USB-Gerät per libftdi in C und Python ansprechen (Debian/Ubuntu)

Der FTDI-Chip ist bei einfachen USB-Geräten relativ weit verbreitet. Er simuliert eine serielle Schnittstelle am USB-Port. Wer selbst einfache Geräte programmieren will, kann FTDI unter Linux mit der offenen Bibliothek libftdi nutzen. Im folgenden Tutorial wird ein einfaches Beispiel zum Ansprechen des Chips mit Hilfe dieser Bibliothek gezeigt.

Das Beispiel ist recht einfach gestaltet: Eine Leuchtdiode (LED) wird mittels USB an einem Rechner angeschlossen und soll bei bestimmten Ereignissen leuchten. Anwendungsfälle lassen sich eine ganze Reihe ausdenken:

  • Die Diode soll leuchten, wenn neue E-Mail-Nachrichten vorliegen.
  • Die LED soll leuchten, wenn Netzwerkpakete empfangen und/oder abgeschickt werden.
  • Die Diode blinkt im Takt zur Musik, die auf dem Rechner gespielt wird.
  • Eine Infrarot-Diode kann als Fernbedienung benutzt werden. Der Computer kann damit den Fernseher oder DVD-Spieler steuern.

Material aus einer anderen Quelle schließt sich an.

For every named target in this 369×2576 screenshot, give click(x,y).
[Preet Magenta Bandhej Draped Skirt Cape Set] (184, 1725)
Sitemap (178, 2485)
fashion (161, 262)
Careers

Diese Fälle übersteigen die Ansprüche dieses Tutorials und sollten als Anregung verstanden werden. Der erste Fall wird in einem neuen Artikel behandelt werden, dann jedoch mittels Perl und der Bibliothek D2XX. Das folgende Tutorial behandelt die von Intra2Net entwickelte Bibliothek libftdi.

Hardware

Neben dem Rechner werden einige Elektronikteile benötigt: Eine einfache Leuchtdiode (LED) ist das zentrale Bauteil. Diese wird an ein FTDI-Breakout-Board angeschlossen. Günstige Boards gibt es von SparkFun (Abb. 1). In Deutschland kann man diese Boards leicht bei Watterott beziehen. Es genügt das Board „FTDI Basic Breakout - 3.3V oder 5V” oder ein „FT232R Breakout” mit 3,3V, wie sie in Abbildung 1 zu sehen sind. Alternativ kann auch USB-zu RS232R-Kabel verwendet werden, was ebenfalls günstig ist. Bei den meisten Anschlüssen ist es sinnvoll das LED mit einem 220 Ω-Widerstand (rot-rot-braun-gold) abzusichern.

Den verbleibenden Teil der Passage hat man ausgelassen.